Last week Pfizer announced they’re shuttering their neuroscience discovery unit, which dedicates resources to the discovery and development of drugs for both Alzheimer’s and Parkinson’s diseases. While the practical and macro implications of the drug giant’s decision may be minimal—don’t forget, more than 99% of these drugs fail before they get to market—seeing a leader “give up” the search will take the wind out of some sails. Especially for patients and advocacy groups. Pfizer appears to be setting itself up for a “buy” rather than “build” strategy, as they are starting a “neuroscience venture fund,” presumably to snatch up products discovered by the many start-ups who will continue to dig for neuroscience gold.
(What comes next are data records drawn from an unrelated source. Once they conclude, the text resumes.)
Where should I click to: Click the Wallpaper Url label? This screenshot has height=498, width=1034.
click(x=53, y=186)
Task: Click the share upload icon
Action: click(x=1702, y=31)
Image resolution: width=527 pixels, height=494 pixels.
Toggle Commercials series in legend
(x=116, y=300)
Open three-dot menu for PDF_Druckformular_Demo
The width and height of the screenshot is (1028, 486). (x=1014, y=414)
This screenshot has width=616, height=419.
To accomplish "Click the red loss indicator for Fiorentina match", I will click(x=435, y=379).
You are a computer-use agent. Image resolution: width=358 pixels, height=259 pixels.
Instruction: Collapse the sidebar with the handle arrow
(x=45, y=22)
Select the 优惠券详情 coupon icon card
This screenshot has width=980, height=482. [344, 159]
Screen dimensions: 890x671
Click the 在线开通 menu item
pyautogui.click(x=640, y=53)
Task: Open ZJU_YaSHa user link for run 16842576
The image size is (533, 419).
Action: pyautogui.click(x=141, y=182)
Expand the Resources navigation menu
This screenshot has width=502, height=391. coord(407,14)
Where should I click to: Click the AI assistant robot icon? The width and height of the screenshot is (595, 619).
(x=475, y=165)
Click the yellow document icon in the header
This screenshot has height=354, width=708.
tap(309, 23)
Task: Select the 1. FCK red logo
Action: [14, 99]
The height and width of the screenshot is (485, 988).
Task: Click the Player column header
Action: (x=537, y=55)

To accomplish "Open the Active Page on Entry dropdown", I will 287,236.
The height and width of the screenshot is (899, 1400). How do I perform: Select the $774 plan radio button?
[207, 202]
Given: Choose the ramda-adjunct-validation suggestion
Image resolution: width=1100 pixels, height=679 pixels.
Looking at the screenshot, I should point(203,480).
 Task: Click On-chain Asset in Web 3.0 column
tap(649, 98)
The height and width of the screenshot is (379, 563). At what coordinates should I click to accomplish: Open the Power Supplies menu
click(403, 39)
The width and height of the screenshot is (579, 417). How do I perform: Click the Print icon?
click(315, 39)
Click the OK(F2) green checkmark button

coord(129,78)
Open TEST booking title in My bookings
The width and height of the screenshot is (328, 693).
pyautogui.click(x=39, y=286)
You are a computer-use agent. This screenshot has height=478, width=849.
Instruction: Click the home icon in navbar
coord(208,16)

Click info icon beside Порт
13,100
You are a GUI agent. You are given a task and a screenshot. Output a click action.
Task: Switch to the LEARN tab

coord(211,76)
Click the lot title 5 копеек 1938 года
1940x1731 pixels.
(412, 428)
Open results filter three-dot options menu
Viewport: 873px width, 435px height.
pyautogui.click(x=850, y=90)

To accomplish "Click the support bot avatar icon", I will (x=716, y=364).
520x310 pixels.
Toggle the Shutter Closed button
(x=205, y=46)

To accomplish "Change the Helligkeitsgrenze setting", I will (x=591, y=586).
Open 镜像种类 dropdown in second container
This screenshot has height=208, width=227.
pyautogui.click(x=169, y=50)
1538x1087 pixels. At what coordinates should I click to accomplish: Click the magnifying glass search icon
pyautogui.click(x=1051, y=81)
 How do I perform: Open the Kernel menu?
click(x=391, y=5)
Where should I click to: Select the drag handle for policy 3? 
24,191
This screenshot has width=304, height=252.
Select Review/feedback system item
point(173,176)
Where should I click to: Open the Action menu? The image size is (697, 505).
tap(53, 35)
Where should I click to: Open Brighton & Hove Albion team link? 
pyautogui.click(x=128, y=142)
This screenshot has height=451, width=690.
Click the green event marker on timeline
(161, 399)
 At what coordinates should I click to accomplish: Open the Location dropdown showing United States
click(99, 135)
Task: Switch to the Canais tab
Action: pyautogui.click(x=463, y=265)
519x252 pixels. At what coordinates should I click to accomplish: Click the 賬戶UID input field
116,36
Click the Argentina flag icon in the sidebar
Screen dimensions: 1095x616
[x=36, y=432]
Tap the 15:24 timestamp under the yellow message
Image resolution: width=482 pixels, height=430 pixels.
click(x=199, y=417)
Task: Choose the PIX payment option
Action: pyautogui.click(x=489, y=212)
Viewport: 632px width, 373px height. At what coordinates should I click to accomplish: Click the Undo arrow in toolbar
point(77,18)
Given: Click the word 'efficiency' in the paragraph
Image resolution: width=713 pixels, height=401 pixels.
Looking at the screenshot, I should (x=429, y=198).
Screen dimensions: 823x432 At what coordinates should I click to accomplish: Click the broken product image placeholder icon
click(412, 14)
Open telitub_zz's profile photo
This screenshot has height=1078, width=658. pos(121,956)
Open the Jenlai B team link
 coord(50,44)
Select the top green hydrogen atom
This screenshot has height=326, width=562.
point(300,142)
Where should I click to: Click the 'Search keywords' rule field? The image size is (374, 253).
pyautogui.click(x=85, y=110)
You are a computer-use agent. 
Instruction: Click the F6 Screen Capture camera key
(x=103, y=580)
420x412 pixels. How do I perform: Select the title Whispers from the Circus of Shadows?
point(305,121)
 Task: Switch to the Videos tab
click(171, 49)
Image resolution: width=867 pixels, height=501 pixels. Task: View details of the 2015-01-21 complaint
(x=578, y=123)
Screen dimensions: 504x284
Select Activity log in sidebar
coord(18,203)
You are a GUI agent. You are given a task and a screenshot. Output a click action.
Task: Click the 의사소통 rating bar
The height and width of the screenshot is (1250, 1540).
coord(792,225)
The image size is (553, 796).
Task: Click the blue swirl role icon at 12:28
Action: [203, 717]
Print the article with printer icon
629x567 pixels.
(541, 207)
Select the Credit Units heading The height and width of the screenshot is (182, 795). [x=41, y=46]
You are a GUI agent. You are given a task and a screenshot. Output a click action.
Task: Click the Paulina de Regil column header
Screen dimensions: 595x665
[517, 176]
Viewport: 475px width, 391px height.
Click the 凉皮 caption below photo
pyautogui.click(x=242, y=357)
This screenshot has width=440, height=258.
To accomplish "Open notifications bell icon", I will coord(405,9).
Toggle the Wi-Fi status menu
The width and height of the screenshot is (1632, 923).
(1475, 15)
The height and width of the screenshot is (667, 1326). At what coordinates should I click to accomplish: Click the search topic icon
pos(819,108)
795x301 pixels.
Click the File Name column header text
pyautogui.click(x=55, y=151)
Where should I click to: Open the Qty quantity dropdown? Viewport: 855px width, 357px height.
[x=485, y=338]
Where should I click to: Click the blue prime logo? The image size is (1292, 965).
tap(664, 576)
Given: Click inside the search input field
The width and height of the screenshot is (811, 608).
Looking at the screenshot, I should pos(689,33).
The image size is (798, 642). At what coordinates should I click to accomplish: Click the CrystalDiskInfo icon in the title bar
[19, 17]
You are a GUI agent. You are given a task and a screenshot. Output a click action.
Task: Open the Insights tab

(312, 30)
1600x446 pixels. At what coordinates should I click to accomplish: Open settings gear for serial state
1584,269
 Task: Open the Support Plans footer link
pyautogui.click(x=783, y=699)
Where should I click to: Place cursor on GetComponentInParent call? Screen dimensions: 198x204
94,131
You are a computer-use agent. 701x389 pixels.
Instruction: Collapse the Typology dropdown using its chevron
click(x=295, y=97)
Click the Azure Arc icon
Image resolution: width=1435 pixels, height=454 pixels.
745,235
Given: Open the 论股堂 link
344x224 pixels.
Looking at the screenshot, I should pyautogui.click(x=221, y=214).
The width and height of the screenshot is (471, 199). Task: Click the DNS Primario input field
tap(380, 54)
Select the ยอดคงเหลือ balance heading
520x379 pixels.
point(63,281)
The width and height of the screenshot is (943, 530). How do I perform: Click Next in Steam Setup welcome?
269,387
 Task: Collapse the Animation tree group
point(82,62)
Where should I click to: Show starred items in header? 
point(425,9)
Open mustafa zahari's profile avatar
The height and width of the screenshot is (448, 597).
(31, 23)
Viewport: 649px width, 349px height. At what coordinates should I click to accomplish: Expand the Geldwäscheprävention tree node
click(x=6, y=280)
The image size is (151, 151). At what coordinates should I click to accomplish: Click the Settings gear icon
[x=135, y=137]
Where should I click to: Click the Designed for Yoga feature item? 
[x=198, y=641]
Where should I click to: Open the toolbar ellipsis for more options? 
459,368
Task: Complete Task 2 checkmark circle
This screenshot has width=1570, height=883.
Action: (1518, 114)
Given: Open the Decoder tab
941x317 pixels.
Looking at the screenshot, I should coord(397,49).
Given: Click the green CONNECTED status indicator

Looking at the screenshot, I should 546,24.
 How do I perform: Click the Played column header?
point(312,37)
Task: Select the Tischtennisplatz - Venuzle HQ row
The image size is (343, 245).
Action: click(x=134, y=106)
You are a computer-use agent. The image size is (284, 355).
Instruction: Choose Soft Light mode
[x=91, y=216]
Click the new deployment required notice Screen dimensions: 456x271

Now that’s a happy accident

A mistake in mice chow has led to a potential breakthrough in treating Parkinson’s Disease. Marcio Lazzarini was conducting experiments in mice in search of alternative treatments for Parkinson’s by administering 6-hydroxydopamine (6-OHDA)—a neurotoxin that causes dopaminergic neurons to die—when “only two of the 40 mice given 6-OHDA developed symptoms of Parkinsonism, while the rest remained healthy,” said Elaine Del-Bel, one of the study’s authors. Lazzarini realized the mice had been eating food containing doxycycline, a commonly prescribed antibiotic. The group repeated the experiment in a second group of mice delivering doxycycline via peritoneal injection with successful results. It turns out, the antibiotic reduces the toxicity of α-synuclein, a protein that can damage central nervous system cells and cause tremor, stiffness and slow involuntary movements.

It’s about time

What do Michael J. Fox, Billy Graham and Billy Connolly (funny dude, swears a lot) have in common? Well, two things. One, Parkinson’s Disease and two, they finally have a new treatment option. That’s right, the US FDA has approved the first new Parkinson’s treatment in over a decade. Europe gave the thumbs up in 2015, but the FDA has been dragging its feet since 2010. The reluctance to green light it had something to do with abuse liability and withdrawal effects. Apparently, these aren’t issues in 2017. Patients receiving Newron’s drug, Xadago, experienced more “on” time (less uncontrollable, involuntary movement) when taken with the current treatment. With expected annual sales of $450M and heavy US contribution, expect to see a US celebrity face put to it soon.

4. Make that a Trenta®

While many of us associate the shakes with too much caffeine, research has shown that higher caffeine consumption is associated with reduced motor disability from Parkinson’s disease and slowed progression of non-motor symptoms. While the cause of Parkinson’s is still unknown, studies of the brains of PD patients show the alpha-synuclein protein misfolds causing clumps called Lewy bodies which impair motor control. With this knowledge, scientists sought a way to stop the protein from misfolding. They created a “caffeine scaffold” to build eight compounds that they tested on a yeast model of Parkinson’s disease. Two caffeine-based compounds were found to bind to a-synuclein and stop the protein from forming clumps. Great news for coffee addicts and the pharmaceutical industry, which previously managed symptoms but couldn’t slow PD progression.